L’art a toujours entretenu une relation plus ou moins serrée avec la science et la technique. Avec leur considérable essor au xixe et au xxe siècle, les peintres avaient trouvé dans les théories qui s’épanouissaient avec elles (théorie de l’évolution, théorie des couleurs, zoologie, géométries non euclidiennes, théorie de l’information, relativité, psychanalyse, sociologie…) des sources d’inspiration originales, des visions du monde audacieuses pour stimuler leur imagination plutôt que des moyens concrets pour les aider à matérialiser leurs œuvres.
Avec le numérique, on assiste à un changement de paradigme. La science pénètre au cœur de l’art sans en avoir l’air, à la manière d’un séduisant cheval de Troie, véhiculée par la technique. Elle continue de lui fournir un imaginaire et des visions du monde encore plus extraordinaires, mais elle lui offre en même temps des moyens totalement inédits et d’une extrême efficacité : les ordinateurs. Les artistes manipulent désormais des technologies capables de simuler, grâce à des algorithmes subtils, d’innombrables phénomènes naturels, en particulier ceux qui sont propres à l’esprit. Les machines acquièrent des organes perceptifs et des « actionneurs » pour agir sur le monde, des formes de pensée, de l’autonomie, tout un éventail de compétences cognitives.
Des scientifiques et des philosophes de grand renom vont jusqu’à déclarer qu’elles auront un jour une conscience. David Chalmers, un philosophe qui travaille sur le problème de la conscience, est persuadé qu’existeront un jour des créatures artificielles plus intelligentes et plus capables que les humains. Ces machines ne sont plus des assemblages de matériaux inertes, mais des sortes d’organismes non carbonés quasi vivants.

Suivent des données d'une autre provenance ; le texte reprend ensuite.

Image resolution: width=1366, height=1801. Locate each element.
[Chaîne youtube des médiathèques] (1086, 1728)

Par ailleurs, le programme ambitieux du développement de l’intelligence artificielle (IA) ne s’est pas limité à vouloir simuler au plus près les compétences cognitives de l’espèce humaine, il vise également à externaliser ces compétences dans des êtres artificiels, afin de les faire vivre en société et accepter par la société. C’est l’autre aspect de la révolution numérique.
L’approche des œuvres réalisées avec de tels moyens doit en tenir compte. Les technologies numériques traversent et animent pratiquement toutes les autres techniques. Elles remodèlent l’image du monde et elles la scannent sous le faisceau des intelligences qui l’habitent. Jamais les artistes n’ont utilisé une technique dotée d’une telle puissance. Je rappelle que les techniques ne sont pas seulement des modes de production, elles sont aussi des modes de perception, elles sont à la fois savoir-faire et savoir-sentir. Toute technique donne à son utilisateur l’occasion de vivre une expérience perceptive singulière que j’ai appelée l’expérience technesthésique. Elle se manifeste à travers les actes techniques que nous accomplissons et qui transforment notre vision du monde en même temps que nous transformons le monde. Elles constituent le soubassement culturel des sociétés humaines.

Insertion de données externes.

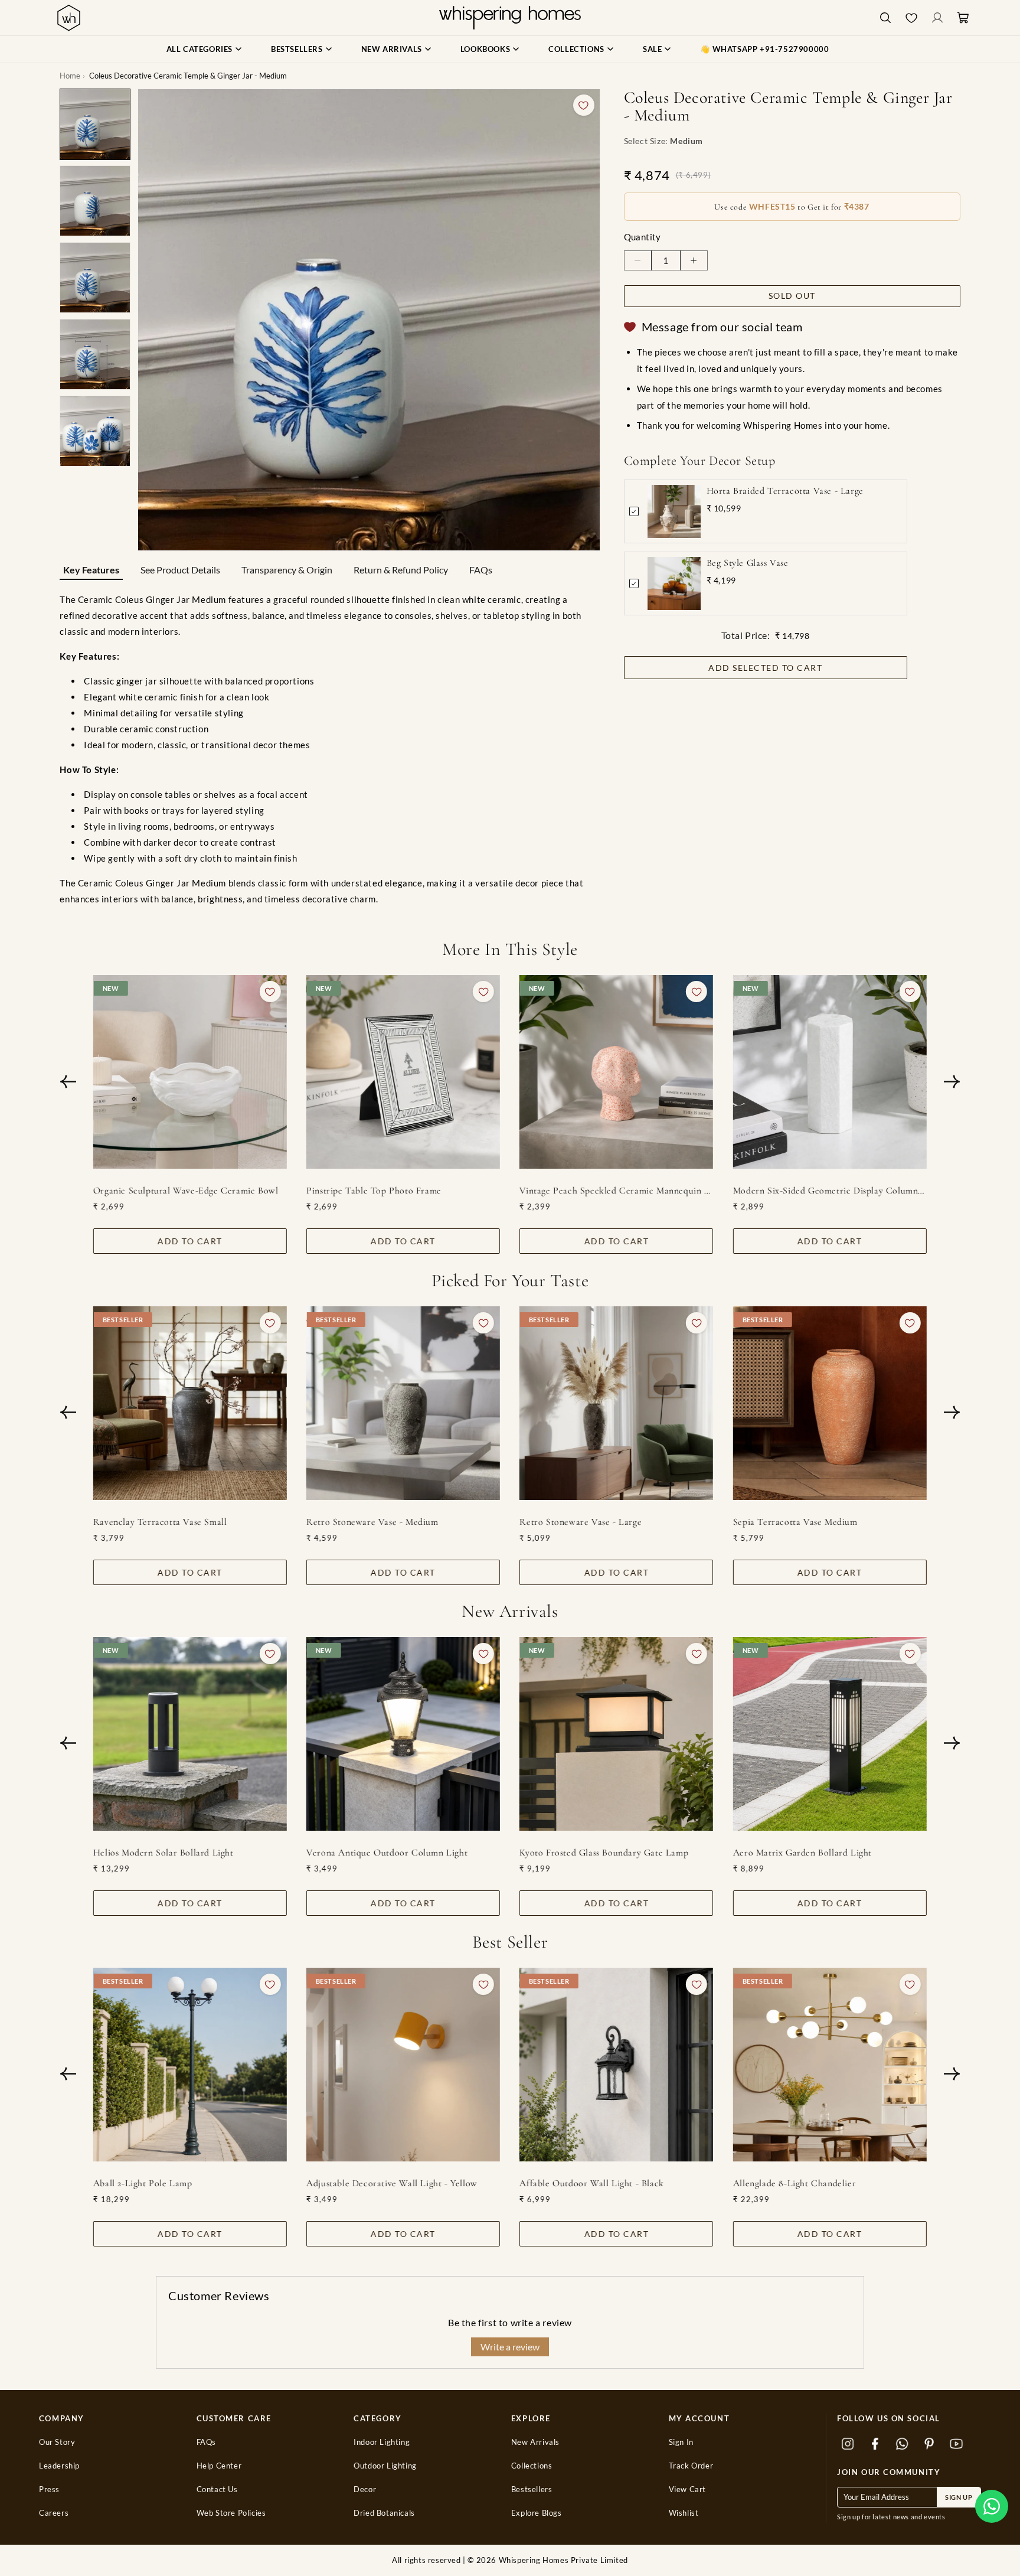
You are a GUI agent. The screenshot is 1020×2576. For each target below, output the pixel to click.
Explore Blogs (536, 2513)
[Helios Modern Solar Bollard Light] (190, 1734)
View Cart (687, 2489)
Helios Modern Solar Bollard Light (163, 1852)
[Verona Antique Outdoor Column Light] (403, 1734)
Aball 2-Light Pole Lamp (142, 2183)
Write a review (510, 2346)
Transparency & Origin (286, 569)
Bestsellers (531, 2489)
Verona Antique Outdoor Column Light (387, 1852)
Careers (53, 2513)
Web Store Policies (231, 2513)
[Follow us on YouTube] (956, 2443)
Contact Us (217, 2489)
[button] (991, 2506)
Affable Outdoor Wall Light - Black (592, 2183)
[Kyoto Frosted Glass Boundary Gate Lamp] (617, 1734)
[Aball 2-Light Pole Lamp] (190, 2064)
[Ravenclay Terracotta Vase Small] (190, 1403)
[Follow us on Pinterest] (929, 2443)
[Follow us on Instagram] (847, 2443)
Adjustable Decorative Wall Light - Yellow (392, 2183)
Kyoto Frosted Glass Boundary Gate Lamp (604, 1852)
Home (70, 75)
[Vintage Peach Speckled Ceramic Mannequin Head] (617, 1072)
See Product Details (180, 569)
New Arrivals (535, 2442)
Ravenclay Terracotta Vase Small (160, 1522)
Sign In (681, 2442)
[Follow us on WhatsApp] (902, 2443)
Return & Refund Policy (401, 569)
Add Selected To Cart (765, 668)
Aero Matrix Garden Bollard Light (802, 1852)
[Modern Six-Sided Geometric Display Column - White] (830, 1072)
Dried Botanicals (384, 2513)
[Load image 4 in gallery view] (95, 354)
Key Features (91, 569)
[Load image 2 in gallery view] (95, 200)
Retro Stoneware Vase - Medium (372, 1522)
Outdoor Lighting (385, 2465)
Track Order (691, 2465)
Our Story (57, 2442)
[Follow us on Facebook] (874, 2443)
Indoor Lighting (382, 2442)
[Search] (885, 18)
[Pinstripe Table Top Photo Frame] (403, 1072)
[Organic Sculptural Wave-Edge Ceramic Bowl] (190, 1072)
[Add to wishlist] (583, 105)
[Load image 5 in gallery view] (95, 431)
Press (49, 2489)
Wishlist (684, 2513)
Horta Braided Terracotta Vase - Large (785, 491)
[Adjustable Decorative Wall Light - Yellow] (403, 2064)
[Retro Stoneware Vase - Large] (617, 1403)
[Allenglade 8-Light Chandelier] (830, 2064)
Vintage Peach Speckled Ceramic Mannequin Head (617, 1190)
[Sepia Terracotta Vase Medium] (830, 1403)
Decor (365, 2489)
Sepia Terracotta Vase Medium (795, 1522)
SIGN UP (958, 2497)
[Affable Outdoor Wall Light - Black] (617, 2064)
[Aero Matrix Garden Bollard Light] (830, 1734)
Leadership (59, 2465)
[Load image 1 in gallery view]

Sans être déterminantes dans l’acte de création, elles exercent une pression forte sur cet acte, elles favorisent certains choix esthétiques, en interdisent d’autres. L’hybridation favorise le mixage, l’interpénétration intime de toutes les formes d’expression ; l’immersion et l’interactivité introduisent un mode de réception des œuvres qui n’existait pas auparavant. Le comportement des robots exige d’utiliser des algorithmes d’intelligence artificielle et des connaissances en robotique, les avatars et les acteurs virtuels, des connaissances dans le domaine des réalités virtuelle, augmentée ou mixte. Ce qui entraîne de la part de l’artiste deux façons d’agir : soit il acquiert suffisamment de savoir technique pour mener sa tâche seul, soit il fait équipe avec des scientifiques et des spécialistes du domaine. Ce qui entraîne aussi une relation fructueuse avec la recherche scientifique, la formation de laboratoires réunissant artistes, scientifiques et informaticiens, et, dans les écoles d’art et les universités, la création d’un enseignement adapté. Il est donc nécessaire d’apporter au lecteur une certaine connaissance de ces technologies, tout en se limitant aux principes généraux de leur fonctionnement.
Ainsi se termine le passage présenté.